After some experimentation, I was able to get the performance shown below from my PI controller. Now I'm ready to do a more accurate temperature calibration: I can set the feedback controller to a specific setpoint based on the thermistor A/D value, fill the baking pan partway with water and suspend a thermometer in it, and wait until the controller reaches steady state (zero error for at least 2 cycles). Now I know that this particular thermistor value corresponds to a particular temperature. If I do this twice or better yet three times, I can plot them and draw a line which gives me my conversion equation! Keep in mind that your thermistor won't be terribly linear over a broad range of temperatures, so focus on making sure that your curve fit matches your data exactly at the desired setpoint. Some errors at other temperatures are fine, the feedback controller will still work.

Step 5: Turning the Stirrer Into an Auger

I found that material on the bottom became pulverized and wet while things on top remained chunky and were dried out, so I decided to upgrade the stirrers into proper augers. Here's how:

1) Bend a section of your coat hanger into a spiral. This worked best for me if I held the beer bottle by the neck in my left hand, pinning down the starting end of the coat hanger with my thumb, and wrapped the wire around the bottle with my right hand. The beer bottle should be a bit smaller than the desired diameter of the spiral.

2) Drill holes in your stirrer: 1 near the outside edge, from which the spiral will start, and 1 near the top inside edge, which will be used to anchor the coat hanger.

3) Work the end of the spiral through the outer hole. Then make 2 90 degree bends, so that the wire makes a J shape that lets the free end line up with the inner hole.

4) It doesn't have to line up perfectly: start sliding the J back through the first hole so the tip approaches the inside hole. Start the tip into the inside hole, and use pliers to bend out the bottom of the J to adjust for the misaligment.

5) Once you've forced the the J back through the holes so the bottom is up against the stirrer, bend the free end straight down as hard as you can to lock things in place, and cut it off so it won't scrape the bottom of the bread pan.

At this point the 2 holes in the stirrer and the tip of the hanger wire should form the biggest triangle that will fit on the side of the stirrer, providing the greatest stability in anchoring the spiral.

Finally, bend over the top tip of the wire spiral so you don't have a dangerous poky thing hiding in your compost. After replacing the stirrer in the bread pan and testing, you may find that you want to shorten the spiral so it can't chuck things over the side of the pan.

Step 6: Finishing Touches, Care and Feeding

As a finishing touch, put some creative signage on the side of your machine and/or the LCD so people know what they're looking at and how to use it. (Although, it can be fun to watch the look on your co-habitants' faces when they open the lid for the first time expecting to see some form of bread.) Specifically, it's very helpful to make sure added material is cut to no larger than about 2" in length for efficient composting and to avoid spillovers when the augers run. You also want to avoid unusually woody or stiff materials, but that shouldn't come up too often in the kitchen.
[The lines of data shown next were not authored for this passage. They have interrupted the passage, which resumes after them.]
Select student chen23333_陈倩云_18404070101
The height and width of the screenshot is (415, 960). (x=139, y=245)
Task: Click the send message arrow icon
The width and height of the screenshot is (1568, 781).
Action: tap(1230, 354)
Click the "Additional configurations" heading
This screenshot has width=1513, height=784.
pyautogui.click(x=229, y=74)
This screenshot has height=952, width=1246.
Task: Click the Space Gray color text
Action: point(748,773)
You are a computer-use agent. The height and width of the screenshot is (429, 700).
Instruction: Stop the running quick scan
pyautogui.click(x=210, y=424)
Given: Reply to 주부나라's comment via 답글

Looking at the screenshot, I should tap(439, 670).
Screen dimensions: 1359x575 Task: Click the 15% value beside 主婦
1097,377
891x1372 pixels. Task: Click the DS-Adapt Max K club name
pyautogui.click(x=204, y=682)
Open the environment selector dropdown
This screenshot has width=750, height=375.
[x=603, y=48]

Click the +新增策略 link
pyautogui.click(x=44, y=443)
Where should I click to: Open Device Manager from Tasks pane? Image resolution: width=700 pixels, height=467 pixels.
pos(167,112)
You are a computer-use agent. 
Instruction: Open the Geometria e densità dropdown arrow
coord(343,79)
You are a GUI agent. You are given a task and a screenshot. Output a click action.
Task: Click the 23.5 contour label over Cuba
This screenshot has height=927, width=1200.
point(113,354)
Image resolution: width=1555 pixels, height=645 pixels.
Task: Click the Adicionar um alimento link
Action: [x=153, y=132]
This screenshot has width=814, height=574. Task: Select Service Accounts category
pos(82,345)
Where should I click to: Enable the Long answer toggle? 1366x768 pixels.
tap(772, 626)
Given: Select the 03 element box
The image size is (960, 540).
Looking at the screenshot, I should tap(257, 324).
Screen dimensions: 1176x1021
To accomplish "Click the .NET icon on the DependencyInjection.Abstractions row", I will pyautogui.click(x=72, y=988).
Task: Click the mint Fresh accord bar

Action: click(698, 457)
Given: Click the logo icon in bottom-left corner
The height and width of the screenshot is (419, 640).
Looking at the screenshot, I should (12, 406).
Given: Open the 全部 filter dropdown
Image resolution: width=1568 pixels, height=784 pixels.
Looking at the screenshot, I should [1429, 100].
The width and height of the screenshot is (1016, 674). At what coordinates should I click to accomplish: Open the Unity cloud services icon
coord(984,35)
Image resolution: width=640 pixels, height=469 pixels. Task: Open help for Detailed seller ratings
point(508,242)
You'll have to experiment, but Mr. Compost should be able to handle more things than normal vermicomposting or composting, such as meat (no bones), dairy, and citrus.

When should you empty Mr. Compost? When it gets full (silly), or when the contents look fairly decomposed and are getting dried out.

The last picture below shows the results of adding stuff for about a week, with the temperature closer to 120 F and the original stirrers. You can see that the stuff from the bottom is much more broken down.